Nigeria, Others Urged to Unlock $1.34tr Revenue Via Policies Implementation

Nigeria, Others Urged to Unlock $1.34tr Revenue Via Policies Implementation

Eromosele Abiodun

The African Development Bank Group(AfDB) has urged Nigeria and other African countries to implement the World Trade Organisation (WTO) Trade Facilitation Agreement and four other trade policies.

The multilateral agency stressed that doing so could bring Africa’s total gains to 4.5 per cent of its gross domestic products (GDP), or $134 billion a year and $1.34 trillion in 10 years.

In a report on African economic outlook, AfDB noted that the first expected outcome of an effective preferential trade agreement is an increase in trade among members through three channels.

Nigeria had in January this year in Davos, Switzerland, ratified the Trade Facilitation Agreement (TFA) of the World Trade Organisation (WTO), making it the 107th WTO member to do so.

Only three more ratifications from member countries are needed to achieve the two-third threshold required to bring the treaty into force.

Concluded at the WTO’s 2013 Bali Ministerial Conference, the TFA contains provisions for expediting the movement, release and clearance of goods, including goods in transit.

The agreement sets out measures for effective cooperation between customs and other appropriate authorities on trade facilitation and customs compliance issues.

It also contains provisions for technical assistance and capacity building in this area, and has the potential to increase global merchandise exports.

According to the AFDB, “First is eliminating all of today’s applied bilateral tariffs in Africa.
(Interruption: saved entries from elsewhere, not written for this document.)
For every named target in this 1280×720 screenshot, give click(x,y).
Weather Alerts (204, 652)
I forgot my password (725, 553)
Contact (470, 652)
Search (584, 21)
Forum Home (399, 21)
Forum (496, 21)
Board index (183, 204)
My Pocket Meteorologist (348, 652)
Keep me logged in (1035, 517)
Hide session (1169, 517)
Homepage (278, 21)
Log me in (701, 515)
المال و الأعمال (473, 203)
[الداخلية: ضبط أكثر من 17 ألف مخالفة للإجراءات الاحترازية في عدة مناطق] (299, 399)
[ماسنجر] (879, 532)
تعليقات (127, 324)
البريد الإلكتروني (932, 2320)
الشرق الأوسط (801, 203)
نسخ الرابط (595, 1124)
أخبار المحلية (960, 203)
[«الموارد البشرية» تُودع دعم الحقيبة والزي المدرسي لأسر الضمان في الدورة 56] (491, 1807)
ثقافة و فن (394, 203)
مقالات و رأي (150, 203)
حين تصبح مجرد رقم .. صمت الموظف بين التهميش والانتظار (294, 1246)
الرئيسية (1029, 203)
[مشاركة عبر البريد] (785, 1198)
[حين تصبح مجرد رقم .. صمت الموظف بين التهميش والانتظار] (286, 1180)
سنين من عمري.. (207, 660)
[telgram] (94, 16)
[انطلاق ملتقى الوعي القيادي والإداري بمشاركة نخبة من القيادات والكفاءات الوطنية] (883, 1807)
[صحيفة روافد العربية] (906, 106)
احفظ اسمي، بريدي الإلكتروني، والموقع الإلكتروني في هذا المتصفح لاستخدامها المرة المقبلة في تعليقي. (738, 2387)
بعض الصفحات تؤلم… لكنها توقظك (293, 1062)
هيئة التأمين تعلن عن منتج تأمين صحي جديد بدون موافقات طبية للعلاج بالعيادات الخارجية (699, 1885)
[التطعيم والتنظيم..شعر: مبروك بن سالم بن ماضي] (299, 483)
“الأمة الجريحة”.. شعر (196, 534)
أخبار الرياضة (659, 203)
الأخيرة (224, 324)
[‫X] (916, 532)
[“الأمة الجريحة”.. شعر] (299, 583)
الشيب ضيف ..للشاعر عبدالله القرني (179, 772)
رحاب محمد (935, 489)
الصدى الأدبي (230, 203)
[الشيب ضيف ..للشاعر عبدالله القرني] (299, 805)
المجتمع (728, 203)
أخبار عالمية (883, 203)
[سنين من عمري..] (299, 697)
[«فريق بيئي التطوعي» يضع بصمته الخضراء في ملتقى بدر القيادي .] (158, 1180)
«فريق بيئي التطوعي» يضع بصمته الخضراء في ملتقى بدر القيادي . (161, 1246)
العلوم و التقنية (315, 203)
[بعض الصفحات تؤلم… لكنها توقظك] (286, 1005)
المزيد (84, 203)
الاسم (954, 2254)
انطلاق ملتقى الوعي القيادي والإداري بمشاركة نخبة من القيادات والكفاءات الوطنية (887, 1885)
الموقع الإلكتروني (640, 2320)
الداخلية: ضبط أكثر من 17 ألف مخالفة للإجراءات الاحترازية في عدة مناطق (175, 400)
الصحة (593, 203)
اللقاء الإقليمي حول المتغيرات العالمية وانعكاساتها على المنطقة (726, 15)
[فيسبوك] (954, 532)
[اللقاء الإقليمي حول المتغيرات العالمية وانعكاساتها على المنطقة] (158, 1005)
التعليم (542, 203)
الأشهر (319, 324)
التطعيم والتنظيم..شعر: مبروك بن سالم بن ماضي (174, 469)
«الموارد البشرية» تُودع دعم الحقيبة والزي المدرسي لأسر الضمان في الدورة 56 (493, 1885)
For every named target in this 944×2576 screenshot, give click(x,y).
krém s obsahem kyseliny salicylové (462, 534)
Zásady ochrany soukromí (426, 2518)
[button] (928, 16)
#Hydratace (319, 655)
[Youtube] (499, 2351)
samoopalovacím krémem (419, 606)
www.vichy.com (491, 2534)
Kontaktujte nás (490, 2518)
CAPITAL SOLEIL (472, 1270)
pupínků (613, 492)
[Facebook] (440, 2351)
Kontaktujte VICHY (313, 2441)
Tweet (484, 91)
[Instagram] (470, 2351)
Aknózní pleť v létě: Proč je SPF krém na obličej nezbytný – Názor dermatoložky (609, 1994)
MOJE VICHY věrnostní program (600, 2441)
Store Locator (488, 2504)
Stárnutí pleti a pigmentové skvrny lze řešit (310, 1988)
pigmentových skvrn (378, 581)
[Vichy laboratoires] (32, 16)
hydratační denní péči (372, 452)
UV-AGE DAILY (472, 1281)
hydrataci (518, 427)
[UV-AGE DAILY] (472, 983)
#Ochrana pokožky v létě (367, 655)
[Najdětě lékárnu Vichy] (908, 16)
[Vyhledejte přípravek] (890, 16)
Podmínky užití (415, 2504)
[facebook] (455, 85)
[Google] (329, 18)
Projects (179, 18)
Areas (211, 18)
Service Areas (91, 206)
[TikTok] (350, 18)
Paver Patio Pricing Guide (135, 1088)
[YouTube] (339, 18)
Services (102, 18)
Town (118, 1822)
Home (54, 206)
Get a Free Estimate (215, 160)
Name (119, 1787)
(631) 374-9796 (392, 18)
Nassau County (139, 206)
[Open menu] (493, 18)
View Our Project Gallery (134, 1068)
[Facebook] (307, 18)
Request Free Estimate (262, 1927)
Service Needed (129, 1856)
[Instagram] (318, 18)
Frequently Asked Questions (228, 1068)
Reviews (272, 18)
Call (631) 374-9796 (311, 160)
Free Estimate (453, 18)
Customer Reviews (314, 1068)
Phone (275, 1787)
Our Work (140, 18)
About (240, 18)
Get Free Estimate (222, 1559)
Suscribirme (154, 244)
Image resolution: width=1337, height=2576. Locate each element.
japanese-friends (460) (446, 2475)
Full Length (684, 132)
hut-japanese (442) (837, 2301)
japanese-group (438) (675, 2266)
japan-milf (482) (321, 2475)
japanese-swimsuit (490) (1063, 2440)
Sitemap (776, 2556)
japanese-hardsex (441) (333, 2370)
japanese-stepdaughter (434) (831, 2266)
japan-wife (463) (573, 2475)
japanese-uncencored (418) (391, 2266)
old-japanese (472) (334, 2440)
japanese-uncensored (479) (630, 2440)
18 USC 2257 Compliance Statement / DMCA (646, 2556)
Second is keeping rules of origin simple, flexible, and transparent. Third is removing all nontariff barriers on goods and services trade on a most-favoured-nation basis.

“Fourth is implementing the WTO’s TFA to reduce the time it takes to cross borders and the transaction costs tied to nontariff measures. Fifth is negotiating with other developing countries to reduce by half their tariffs and nontariff barriers on a most-favoured-nation basis.”

The first two, it explained, are the outcomes of measures taken under shallow integration, and the third is associated with deep integration.

It added: “As an extension of regional integration, monetary unions in Africa are seen as a way to achieve prosperity and better governance, sparked to some extent by the example of European monetary integration. But African monetary unions have underperformed, failing to bring about economic prosperity and poverty reduction.

“In many cases, even the weaker requirements of free trade areas and customs unions have not been met. Yet African political leaders have consistently chosen to forge ahead without first taking the bold institutional and economic coordination measures that would enable monetary unions to strengthen integration in Africa.

“In the absence of true fiscal and economic coordination, the opportunity cost of maintaining a single currency can be high. While the treaty creating the African Union envisions a single currency for Africa, and many Regional Economic Communities (RECs) have plans to create regional currencies, these plans are in most cases more aspirational than concrete guides to national policy.

“Countries need to implement the institutional building needed to make a monetary union successful, such as close coordination of banking supervision, a willingness to come to the assistance of countries in economic crisis, and political federation to coordinate fiscal policies and control deficits.”

Regional integration, the AFDB stated, has always been about more than market access adding that regional cooperation has always been important, “if only because of the need for rail, roads, and other means of communication, and it is now attracting more attention on several fronts.

“Beyond the eight RECs and seven other regional organisations aiming at deepening intra-regional trade, the majority of regional organisations deal with regional public goods: deal with; energy, the management of rivers and lakes, peace and security, the environment. Collective action by governments in the region should create positive spill overs across the region that are greater than the spill overs that individual governments acting alone could generate.

“This requires regional governance by a regional body with real authority over member states to deliver regional public goods. States must be willing to cede a significant amount of authority to the body, something that has so far occurred only in the European Union.

That is why most regional cooperation is intergovernmental. Each state retains veto power, and the regional organisation is a secretariat to coordinate and harmonise policies, set standards, and provide services but with no authority.”